“Do you think I could marry a coward, Rolf?”
“There you go again”—in a vexed voice—“but I shall never be a coward any more; I mean to be a brave boy, like Cassy—what do you call him? I mean to mind mother, and not forget; and I will throw my cannon into the sea to-morrow, though I am so fond of it, and Mr. Rossiter (Walter I call him, but he does not mind) gave it to me. It cost a lot—indeed, it did, Fenny—but, all the same, it shall be drownded dead.”
“If thine eye offend thee, pluck it out.” I think there was something very real in that childish sacrifice. It was his treasured plaything, but it had tempted him to disobedience; he would fling it away with both hands. How few of us repent in that way! Mea culpa, we say, but we hug our darling sin close to us; it is not, like Rolf’s cannon, “drownded dead.” Brave, poor little faulty Rolf, I begin to have better hopes of you!
So I kissed and comforted Rolf, and he clung to me quite affectionately. I asked him if he had said his prayers, and he said no, he had been too unhappy, because no one would forgive him; so we said them together, and afterwards we had a little more talk. I was just going to leave him when a light crossed the threshold, and there stood Mrs. Markham, with a lamp in her hand. She looked very ill and unhappy, and I am sure she had been shedding tears.
Rolf sprang up in bed. “Oh, mother, do forgive me!” he cried. “I am sure I have been miserable long enough. Fenny has been telling me about Cassy—you know the fellow; and I mean to be like him. I will drown my dear little cannon, and I will never, never, never disobey you again!”

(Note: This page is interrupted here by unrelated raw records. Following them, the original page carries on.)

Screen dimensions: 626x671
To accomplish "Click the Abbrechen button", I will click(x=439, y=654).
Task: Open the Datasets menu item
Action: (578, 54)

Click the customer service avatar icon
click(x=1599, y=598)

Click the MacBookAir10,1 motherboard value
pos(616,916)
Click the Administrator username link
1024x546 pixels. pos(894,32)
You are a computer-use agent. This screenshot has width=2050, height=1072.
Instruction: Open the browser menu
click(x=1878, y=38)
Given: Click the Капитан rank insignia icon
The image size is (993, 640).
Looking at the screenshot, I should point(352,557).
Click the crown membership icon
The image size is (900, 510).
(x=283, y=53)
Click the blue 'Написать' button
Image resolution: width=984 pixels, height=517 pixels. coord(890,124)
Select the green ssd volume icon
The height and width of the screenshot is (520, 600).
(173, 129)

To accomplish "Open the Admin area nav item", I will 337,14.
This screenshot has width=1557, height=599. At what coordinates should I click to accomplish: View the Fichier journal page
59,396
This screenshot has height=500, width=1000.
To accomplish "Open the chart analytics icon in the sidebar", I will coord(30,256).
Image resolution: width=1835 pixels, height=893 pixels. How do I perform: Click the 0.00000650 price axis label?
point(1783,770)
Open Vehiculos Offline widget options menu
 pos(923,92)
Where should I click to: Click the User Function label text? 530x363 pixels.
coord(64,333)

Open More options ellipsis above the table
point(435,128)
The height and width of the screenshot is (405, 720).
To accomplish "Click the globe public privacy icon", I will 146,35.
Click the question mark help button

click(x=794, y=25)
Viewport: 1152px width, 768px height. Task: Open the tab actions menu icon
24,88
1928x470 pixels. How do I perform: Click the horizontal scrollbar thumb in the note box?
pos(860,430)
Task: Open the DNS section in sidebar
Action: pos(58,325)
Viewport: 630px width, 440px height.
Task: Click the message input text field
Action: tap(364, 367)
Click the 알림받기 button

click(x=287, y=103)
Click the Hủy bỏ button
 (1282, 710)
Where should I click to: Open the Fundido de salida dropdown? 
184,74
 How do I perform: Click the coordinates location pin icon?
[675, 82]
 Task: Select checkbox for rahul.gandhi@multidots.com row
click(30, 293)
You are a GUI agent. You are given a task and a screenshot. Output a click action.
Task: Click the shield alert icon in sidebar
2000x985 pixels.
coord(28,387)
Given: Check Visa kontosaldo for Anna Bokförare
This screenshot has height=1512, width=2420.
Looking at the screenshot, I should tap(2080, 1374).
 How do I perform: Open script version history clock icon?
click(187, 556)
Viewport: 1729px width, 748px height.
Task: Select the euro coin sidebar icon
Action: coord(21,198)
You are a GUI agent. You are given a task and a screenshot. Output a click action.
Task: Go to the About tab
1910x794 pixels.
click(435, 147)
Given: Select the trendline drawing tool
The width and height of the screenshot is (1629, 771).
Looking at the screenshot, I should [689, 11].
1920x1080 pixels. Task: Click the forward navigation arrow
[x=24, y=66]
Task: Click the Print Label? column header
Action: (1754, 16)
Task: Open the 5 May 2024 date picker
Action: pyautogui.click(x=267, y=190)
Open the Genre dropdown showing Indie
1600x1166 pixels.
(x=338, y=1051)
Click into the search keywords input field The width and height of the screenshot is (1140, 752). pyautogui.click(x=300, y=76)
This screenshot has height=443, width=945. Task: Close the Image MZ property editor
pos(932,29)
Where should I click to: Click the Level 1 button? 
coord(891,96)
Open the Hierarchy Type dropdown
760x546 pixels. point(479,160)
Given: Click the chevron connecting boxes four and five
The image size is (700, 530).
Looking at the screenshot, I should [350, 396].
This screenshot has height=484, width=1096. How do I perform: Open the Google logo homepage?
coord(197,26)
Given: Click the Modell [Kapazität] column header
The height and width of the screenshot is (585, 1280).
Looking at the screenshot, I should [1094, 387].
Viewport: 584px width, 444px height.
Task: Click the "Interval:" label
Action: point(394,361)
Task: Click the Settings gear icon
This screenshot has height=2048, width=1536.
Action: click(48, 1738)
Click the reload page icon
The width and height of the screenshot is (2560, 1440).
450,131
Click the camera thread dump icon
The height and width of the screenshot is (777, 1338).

I think Mrs. Markham was longing in her heart to forgive him. She had suffered as much as the child. She said nothing, but sat down on the bed and held out her arms, and Rolf nestled into them. She kissed him almost passionately, but a tear rolled down her face.
“I think you will break my heart one day, Rolf, as your——” She checked herself, and did not finish her sentence. Did she mean Rolf’s father? Colonel Markham had been a brave officer, I knew, and had died in battle; but he had not made his wife happy.
“Oh no, mother,” returned Rolf, “I am going to be a brave man, like father, and fight for everybody. I mean to take care of you when you are an old, old woman. Won’t that be nice? You won’t mind my marrying Fenny when I am quite grown up, will you, mother? Because she is such an old dear—not really old, you know, but so nice.”
Mrs. Markham smiled faintly at the boy’s nonsense, but she looked at me very pleasantly.
“Thank you for talking to Rolf, Miss Fenton, and helping him to be good. He is sorry, I think, and I hope this painful lesson will teach him to be less mischievous. But now you look very unfit to be up. You have done us all good service to-day, and we are all extremely grateful. Let me help you back to your room.”